CANER KUT
Her Sabahın Güneşi |ÖYKÜ|
“Cenab-ı Hak şemsin hararetini hayat, ziyasını şuur, ziyadaki renkleri duygu gibi yapmış olsa idi, senin elindeki âyinede temessül eden şemsin timsali seninle konuşacaktı. Çünki o, timsalinde oldukça harareti, ziyası, renkleri olurdu. Hararetiyle hayat bulurdu. Ziyasıyla şuurlu olurdu. Renkleri ile de duygulu olurdu. Böyle olduktan sonra, seninle konuşabilirdi. Bu sırra binaendir ki, Resul-i Ekrem (A.S.M.) kendisine okunan bütün salavat-ı şerifeye bir anda vâkıf olur.” – Mesnevi-i Nuriye –
Her Sabahın Güneşi
Sabaha karışmaktaydık…
Güneş denizle aramızdaki tepeden ama nereden olduğunu bilmediğim bir yerden tekrar yükseldiğinde kızıl bir kıyamet gibi heybetli ama şefkatle yükseliyordu.
Tepeler kalksa aradan güneşin doğduğu yeri de görürüm diye düşünürdüm.
O zaman bana ilk kavuşan deniz olurdu ama diye de endişelenirdim.
Denizi nasıl engelleyebilirdim o durumda.
Dalgalar beni benden alırlar, mağaraları doldururlardı.
Yalnızdım.
Günyüzü o kadar netti ki karşımda…
Deniz belli ki bir müddet daha gerideydi.
Güneşin her sabahki ışıkları ise, tepelerin ardındaki engellenemez sudan, mekânsız ve her yeri kaplayan bir güneşten bahsediyordu.

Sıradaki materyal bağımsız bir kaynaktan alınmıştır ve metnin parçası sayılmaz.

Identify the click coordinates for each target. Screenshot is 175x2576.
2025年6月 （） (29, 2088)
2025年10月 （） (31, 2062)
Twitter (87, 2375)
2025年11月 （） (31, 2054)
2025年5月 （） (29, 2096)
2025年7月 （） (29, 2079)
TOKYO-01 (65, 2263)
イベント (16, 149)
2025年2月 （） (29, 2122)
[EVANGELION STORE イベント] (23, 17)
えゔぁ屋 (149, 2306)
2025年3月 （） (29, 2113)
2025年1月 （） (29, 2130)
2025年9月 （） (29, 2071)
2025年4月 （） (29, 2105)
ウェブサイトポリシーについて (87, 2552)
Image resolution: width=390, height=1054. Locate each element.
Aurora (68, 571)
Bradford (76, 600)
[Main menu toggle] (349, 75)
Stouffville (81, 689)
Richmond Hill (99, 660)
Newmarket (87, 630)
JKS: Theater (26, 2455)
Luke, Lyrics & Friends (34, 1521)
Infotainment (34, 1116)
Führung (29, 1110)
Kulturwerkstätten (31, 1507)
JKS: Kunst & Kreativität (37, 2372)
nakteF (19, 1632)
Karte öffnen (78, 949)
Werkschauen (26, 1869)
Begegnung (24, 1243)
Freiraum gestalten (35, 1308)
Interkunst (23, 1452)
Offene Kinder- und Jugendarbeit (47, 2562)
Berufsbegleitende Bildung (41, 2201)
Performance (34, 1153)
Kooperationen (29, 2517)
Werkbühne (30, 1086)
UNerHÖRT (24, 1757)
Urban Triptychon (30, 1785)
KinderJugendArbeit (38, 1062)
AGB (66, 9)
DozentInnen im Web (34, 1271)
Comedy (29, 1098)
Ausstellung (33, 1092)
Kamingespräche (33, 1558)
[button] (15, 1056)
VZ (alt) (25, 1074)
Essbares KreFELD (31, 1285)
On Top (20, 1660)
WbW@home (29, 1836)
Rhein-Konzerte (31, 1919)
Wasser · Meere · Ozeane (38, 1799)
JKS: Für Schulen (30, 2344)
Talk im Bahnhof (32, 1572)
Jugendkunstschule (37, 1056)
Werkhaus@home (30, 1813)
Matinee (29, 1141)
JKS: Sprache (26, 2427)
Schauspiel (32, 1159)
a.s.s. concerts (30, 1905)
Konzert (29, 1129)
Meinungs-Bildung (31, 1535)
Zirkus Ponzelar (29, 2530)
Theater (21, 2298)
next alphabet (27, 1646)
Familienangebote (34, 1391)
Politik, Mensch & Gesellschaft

Tepelerin yeşillendiği bu sabah da uykunun derin yerinden sıyrılmışken taptaze güneşin ilk ışığını gördüm. Yetimdi, başı irice, saçları hafif dağınık ve alnı genişçeydi. Evimin, güneşi en iyi gören köşesine oturmuştum. Ellerimle iki bacağımı kavramış hafifçe sallanıyordum. Kimsem yoktu.
İnce bir paltosu vardı üzerinde, beni dışarı çağırdı. Bir kaldırımın köşesine oturduk, başımı okşadı.
Güneşte saçlarım sararırdı. Ayağa kalktım, Başparmağım sol cebimde poz veriyordum. Gözlerim kısılmıştı,
Yüzüm buruşmuştu, ama içten gülümsüyordum.
Üzerinde deniz kokusu ile gül karışımı vardı; duruşunda ilki, yürüdüğünde ikincisi baskındı. Sakalları üzüm salkımı gibiydi, çok güzeldi. İncecik bir duruşu vardı.
İkimiz de mahzunduk. Ancak O ümitliydi. Her sabah O güneşle giyinir, varlığımızın farkına varırdık.